■ COSA SI CHIEDE ■
• A. Stampa il passo dell'estratto sulla contabilità universitaria cominciando dalle parole "Ed infatti, gli" e fermandoti dopo le parole "sterilizzazione degli ammortamenti.".
• B. Elenca tutte le espressioni che l'estratto sulla contabilità universitaria riporta tra virgolette. Scrivi ciascuna una sola volta.

■ ESTRATTO DEL DOCUMENTO ■
■ ■ ■ ■

Il Legislatore, non avendo fatto una scelta diretta, ha in realtà presupposto il sistema di contabilizzazione previsto dai vigenti standards, in virtù del rinvio all’art. 2424 c.c., richiamato dalla normativa primaria sulla contabilità degli enti universitari. Tale sistema prevede la “sterilizzazione” mediante la tecnica del “risconto passivo” o di una passività patrimoniale, senza comunque determinare un surrettizio aumento diretto del patrimonio netto.

Ed infatti, gli organi ministeriali tecnici, delegati alla scelta del metodo di contabilizzazione in conformità alla legge, nel “manuale tecnico operativo” (adottato con decreto direttoriale), hanno optato per la “sterilizzazione” attraverso il “risconto passivo” (Decreto Direttoriale n. 1055 del 30 Maggio 2019 e conformemente anche il precedente Decreto Direttoriale n. 1841 del 26 Luglio 2017) senza prevedere alcuna “ibridizzazione” tra contabilizzazione al Pn e sterilizzazione degli ammortamenti.

■ ■ ■ ■

■ Voci contenute in un insieme di dati ■

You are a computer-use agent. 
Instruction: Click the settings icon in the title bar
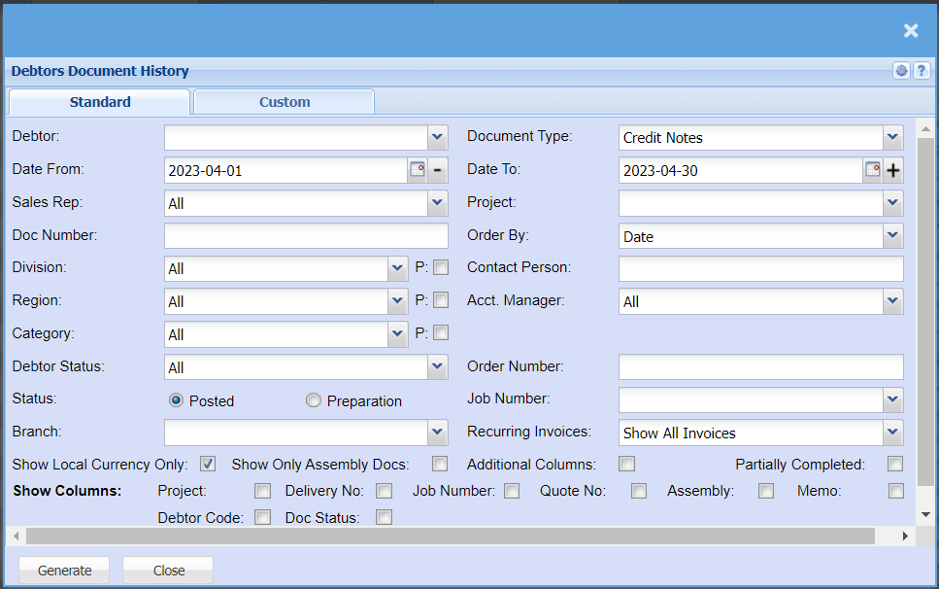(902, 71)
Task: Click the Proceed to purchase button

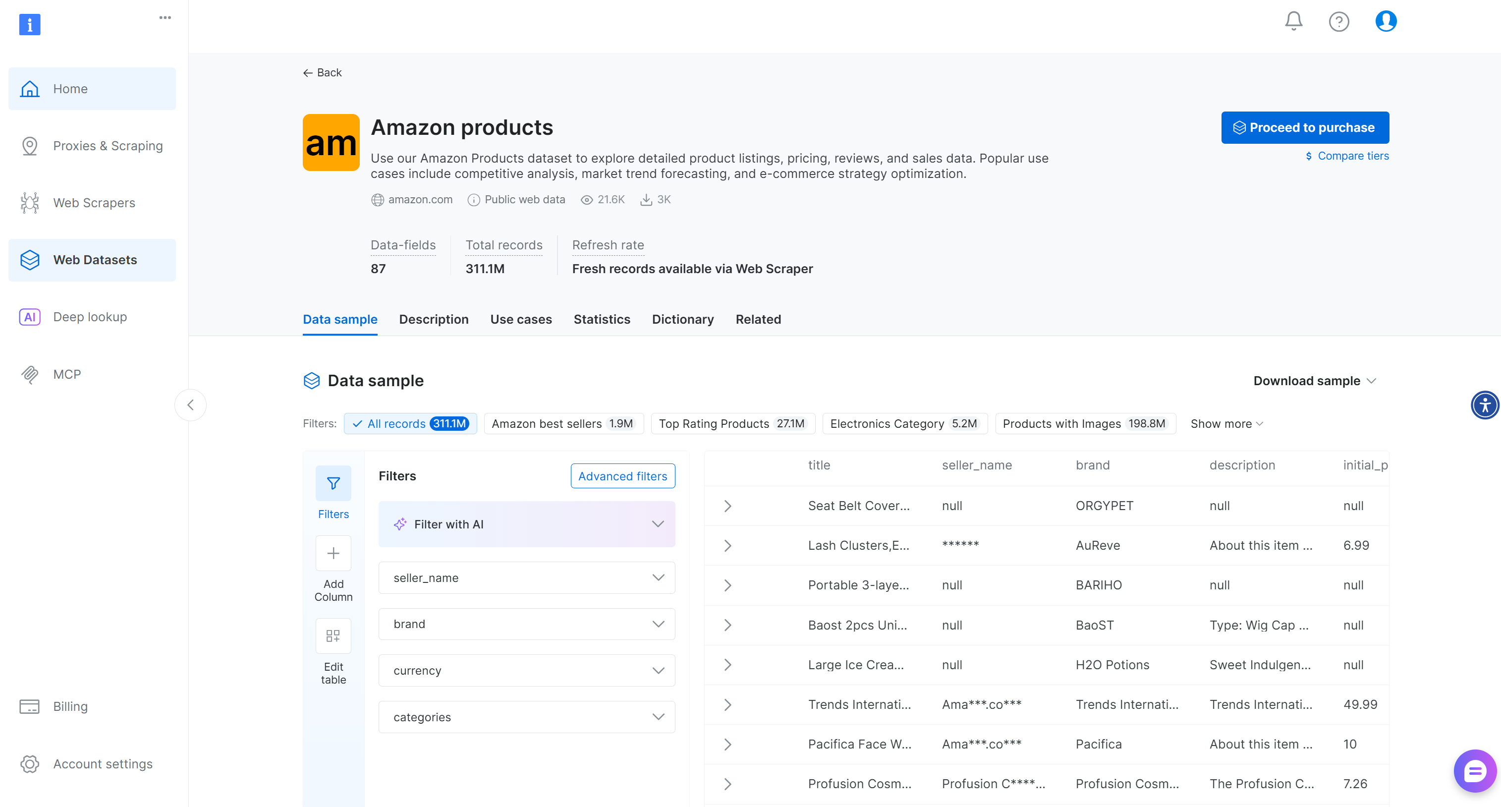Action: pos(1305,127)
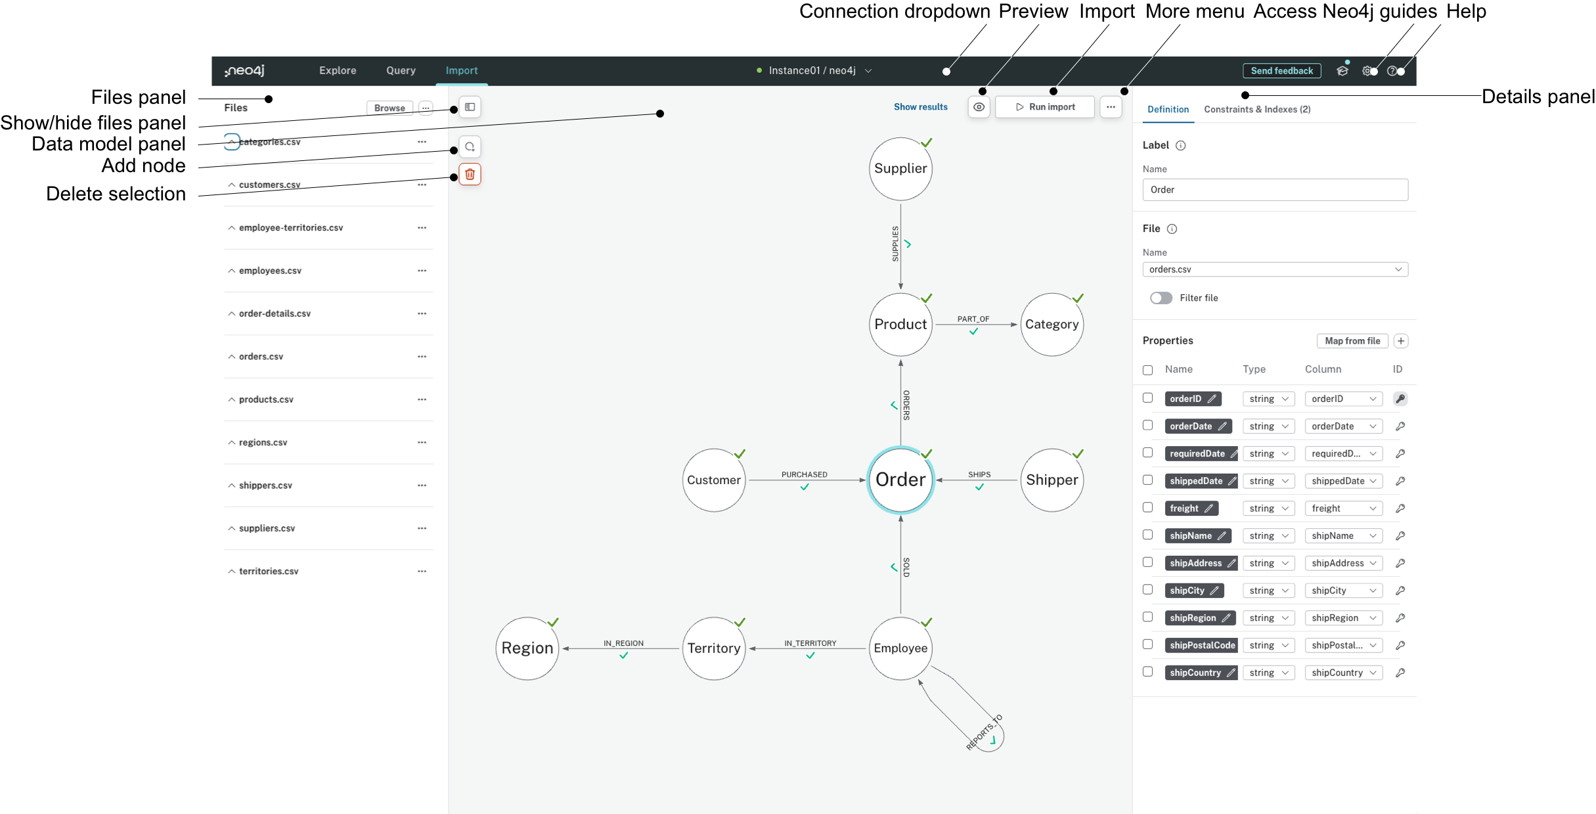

■ ■ ■ ■

■ RISULTATI PER COMPITO ■
• A.
Ed infatti, gli organi ministeriali tecnici, delegati alla scelta del metodo di contabilizzazione in conformità alla legge, nel “manuale tecnico operativo” (adottato con decreto direttoriale), hanno optato per la “sterilizzazione” attraverso il “risconto passivo” (Decreto Direttoriale n. 1055 del 30 Maggio 2019 e conformemente anche il precedente Decreto Direttoriale n. 1841 del 26 Luglio 2017) senza prevedere alcuna “ibridizzazione” tra contabilizzazione al Pn e sterilizzazione degli ammortamenti.

• B.
- sterilizzazione
- risconto passivo
- manuale tecnico operativo
- ibridizzazione